Backend — Session Engine

  • API server: FastAPI (Python) — high performance, async
  • Session management: Redis
  • LLM integration: Anthropic Claude API (primary), OpenAI GPT-4o (fallback)
  • Fine-tuned models: Hugging Face Transformers
  • Document parsing: PyMuPDF, python-docx, pypdf

AI Panel Models

  • Model A (Curriculum): Mistral 7B fine-tuned on academic CSE textbooks
  • Model B (Application): LLaMA 3 fine-tuned on technical interview datasets
  • Model C (Coherence): Mistral 7B fine-tuned on Q&A transcripts
  • Question Generator: Claude API (prompt-engineered)

Database

  • Primary DB: PostgreSQL with JSONB support
  • Session cache: Redis
  • File storage: Local filesystem (POC) then AWS S3 at scale

Kiosk OS Lockdown

  • OS: Windows 10/11 LTSC — most common in Indian college labs
  • Kiosk mode: Windows Assigned Access with Electron
  • USB blocking: Windows Group Policy
  • Network: Local network only during session

Roadmap

Now — POC
2 weeks
Prove the Core

Submission parser. Question generator via Claude API. Student answer interface. Basic scoring. Transcript output. Local prototype only.

Next — Pilot
4–8 weeks
First Real Batch

Kiosk mode. Full session flow. Identity verification. Multi-model panel. Eye-contact monitoring. Admin portal. Run one real batch at own college in parallel with traditional viva.

Month 3–4
First External Sale

Comparative pilot data ready. Approach two to three nearby engineering colleges. Multi-college isolation. Formal admin portal. Begin question bank expansion.

Month 6+
Scale

LMS integration. Multi-department expansion. Self-service onboarding. Biometric verification post legal clearance. 20+ college target.

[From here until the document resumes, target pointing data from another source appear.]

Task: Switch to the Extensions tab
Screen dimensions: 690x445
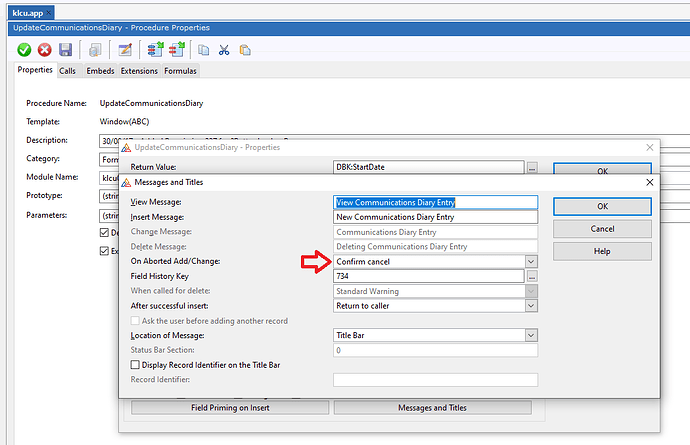Action: pyautogui.click(x=139, y=71)
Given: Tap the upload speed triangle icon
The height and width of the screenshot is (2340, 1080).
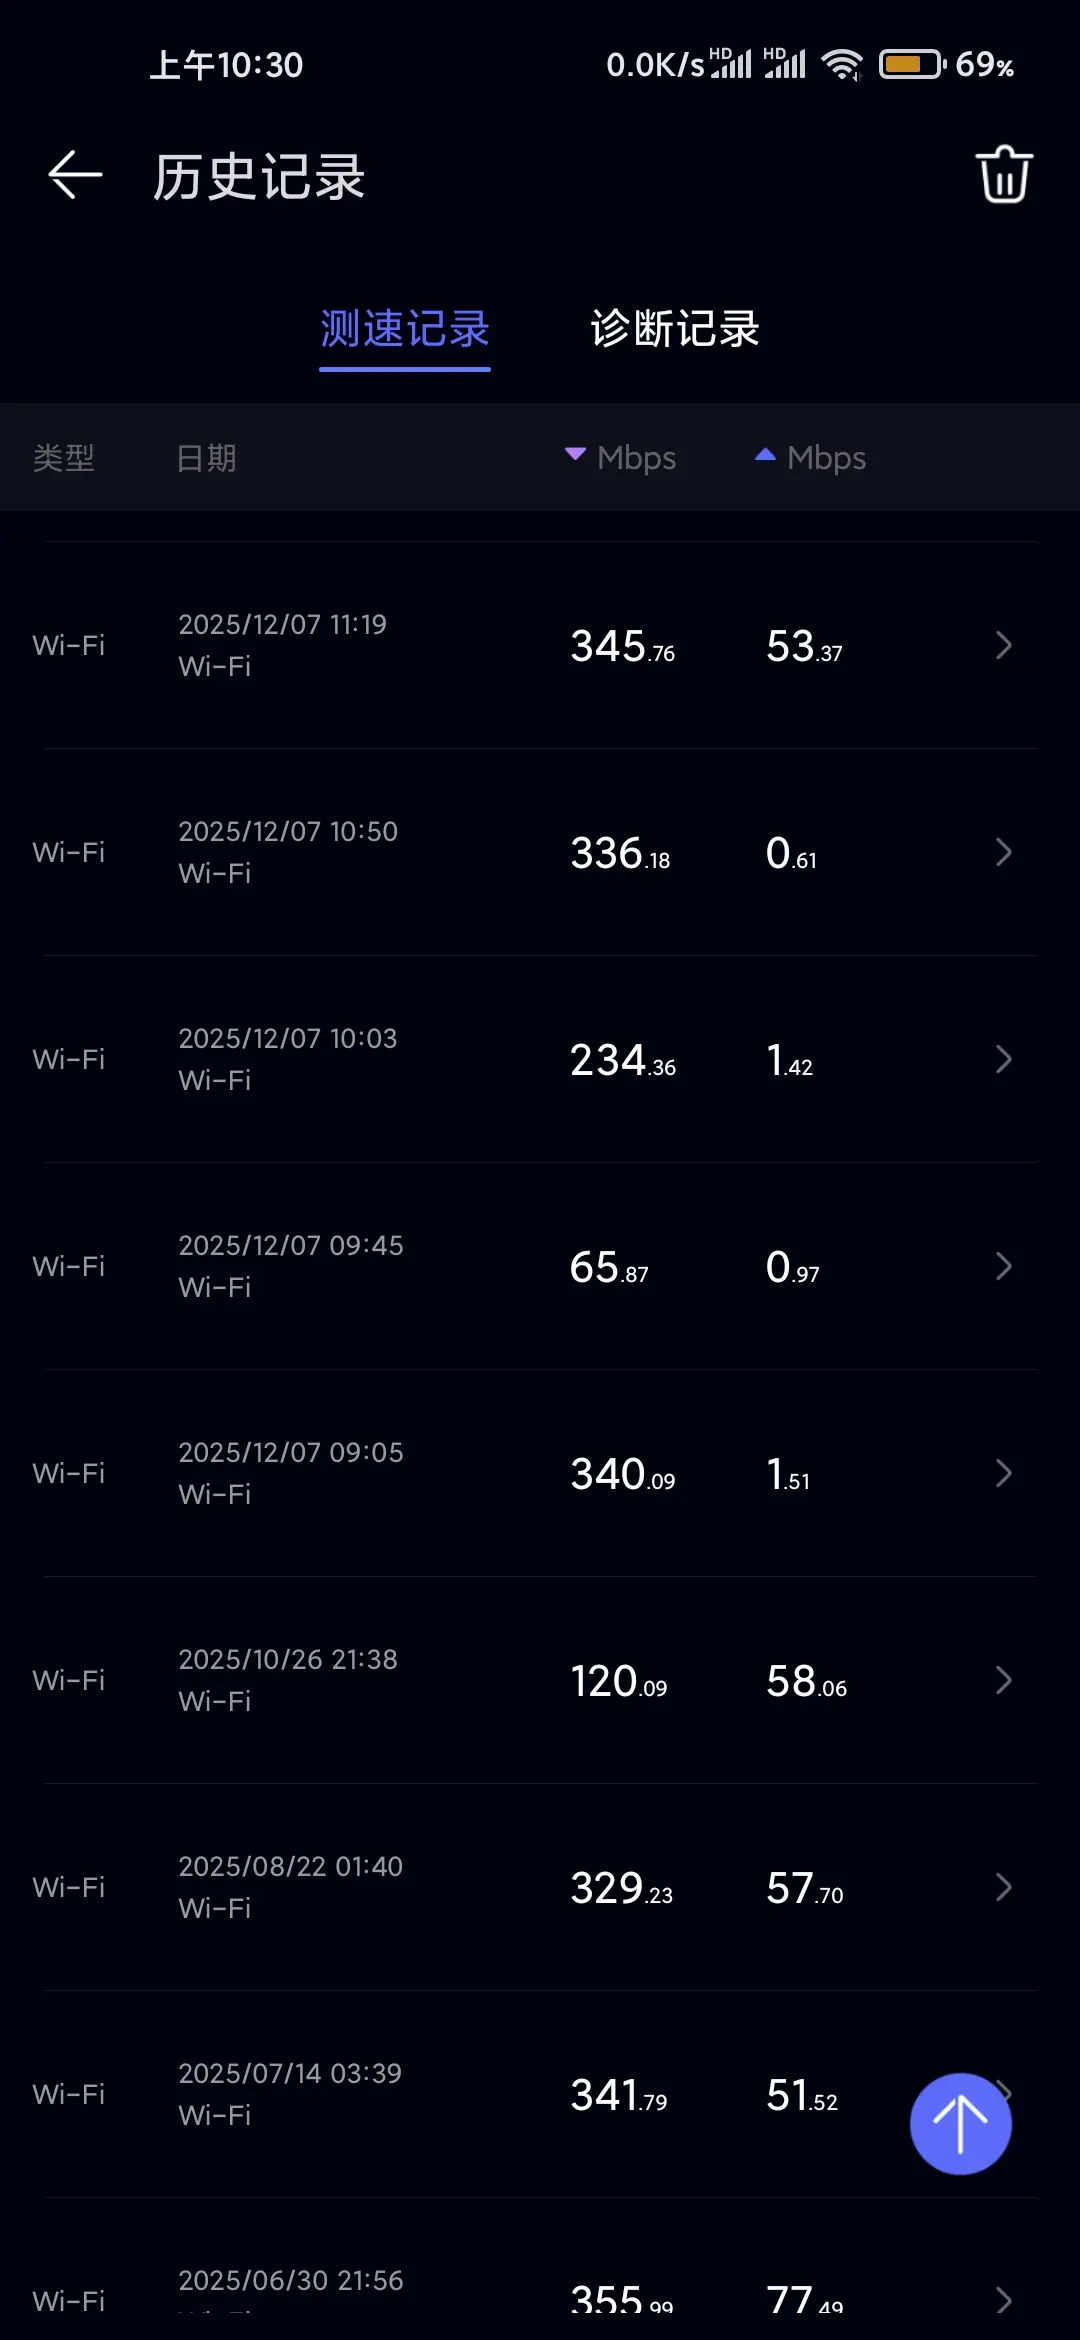Looking at the screenshot, I should tap(765, 455).
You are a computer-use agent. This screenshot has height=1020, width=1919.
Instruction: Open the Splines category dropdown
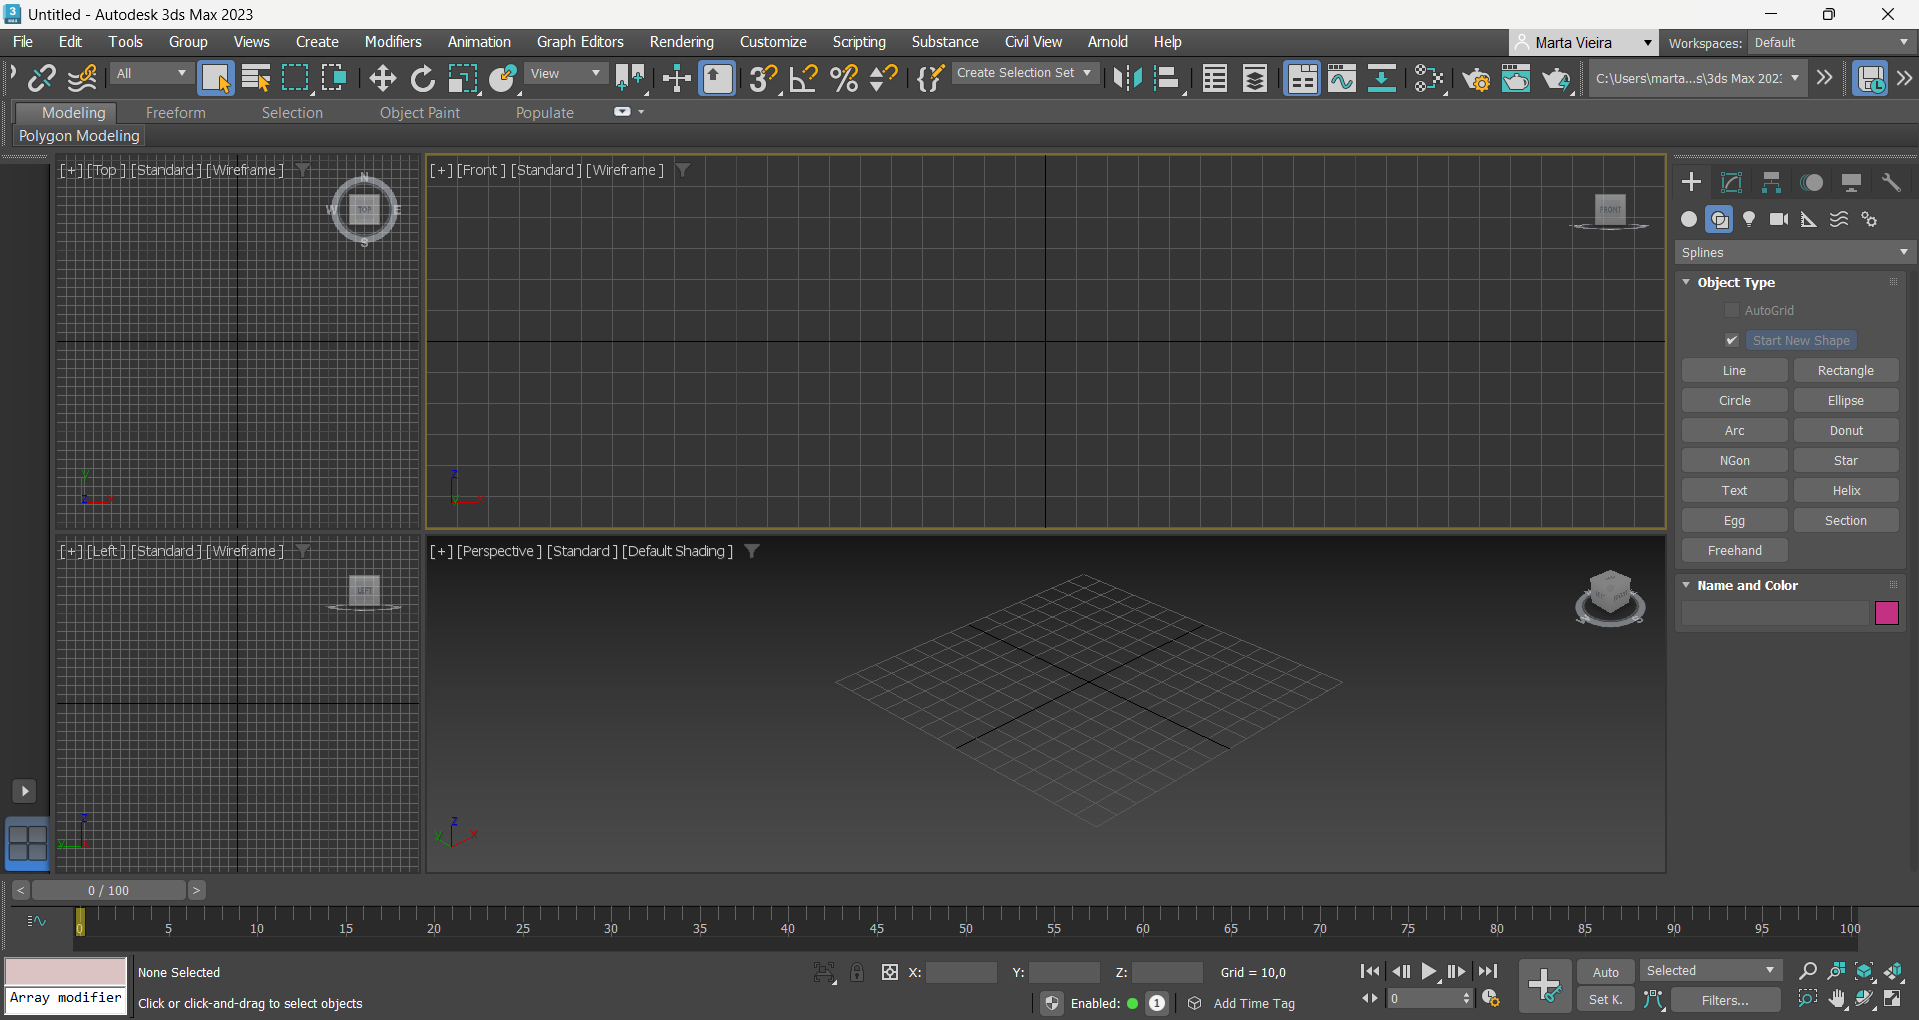point(1795,253)
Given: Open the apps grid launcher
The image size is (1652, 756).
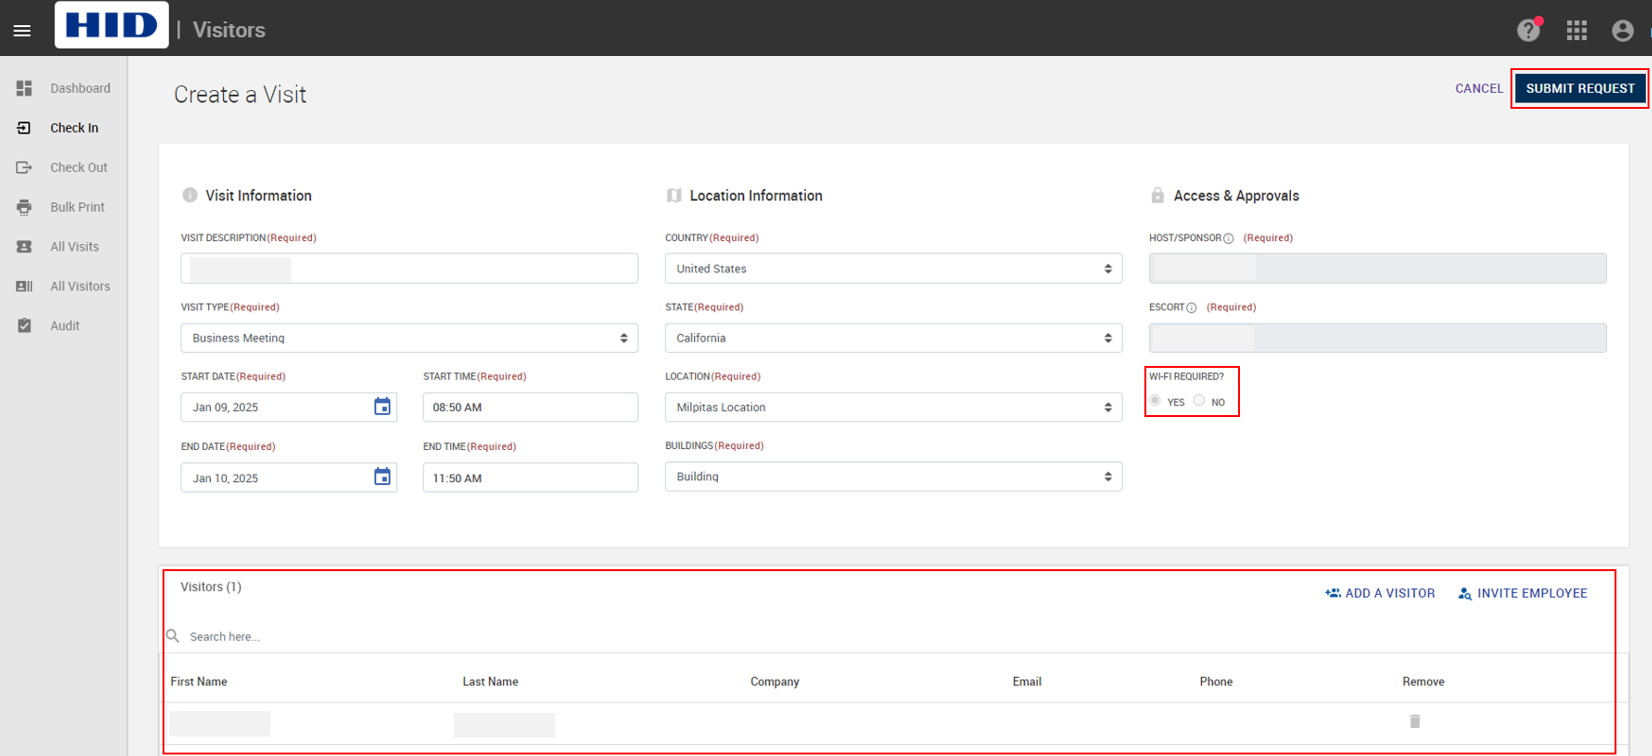Looking at the screenshot, I should [x=1577, y=30].
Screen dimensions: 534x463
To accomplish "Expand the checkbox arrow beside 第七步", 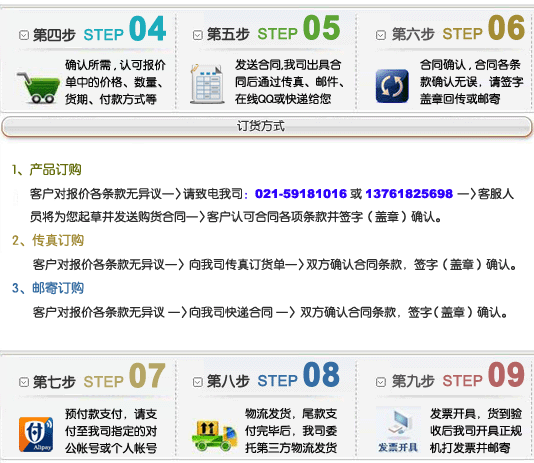I will coord(24,382).
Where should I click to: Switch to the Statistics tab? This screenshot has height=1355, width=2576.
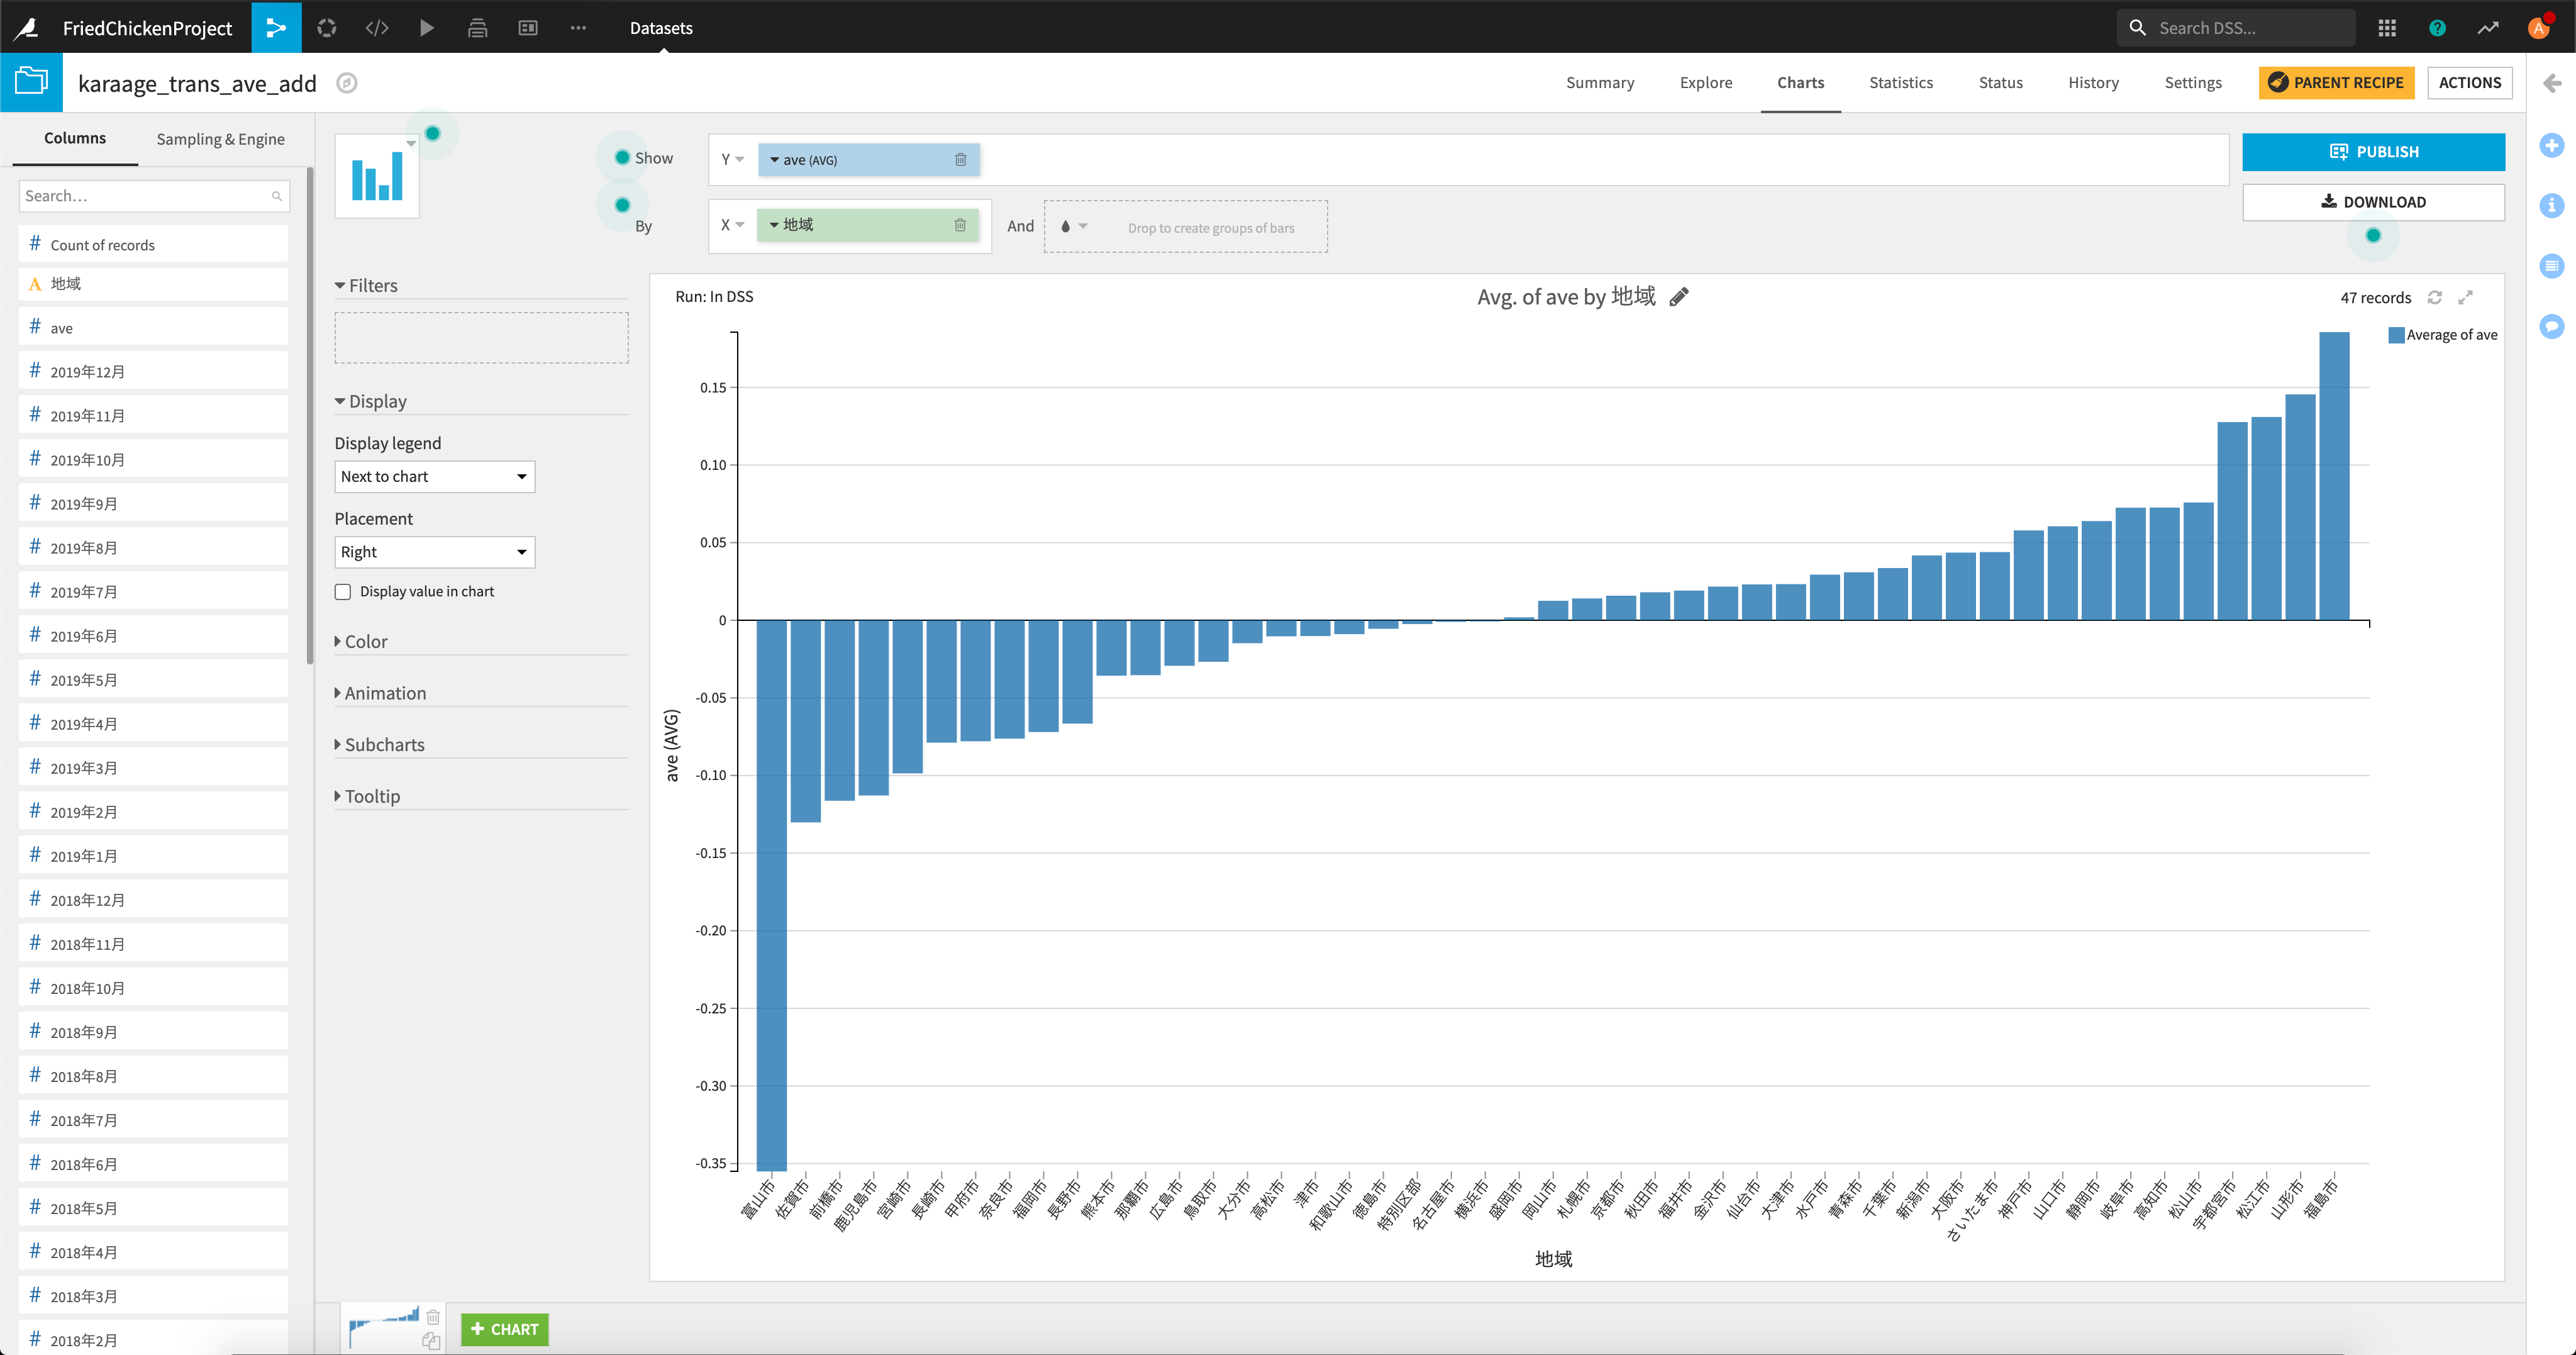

The final test for every feature:

Does this make the viva fairer — or does it just make it faster? If it just makes it faster, rebuild it until it makes it fairer. A faster unfair examination is not a product. It is a more efficient injustice.

The One Thing That Cannot Be Compromised

The transcript is sacred. Every question TWELVE asked. Every answer the student gave. Every score with its reasoning. Stored. Immutable. Accessible.

If TWELVE ever deletes a transcript, edits a transcript, or hides a transcript — it has become the same biased examiner it was built to replace. The transcript is the difference between TWELVE and everything that came before it.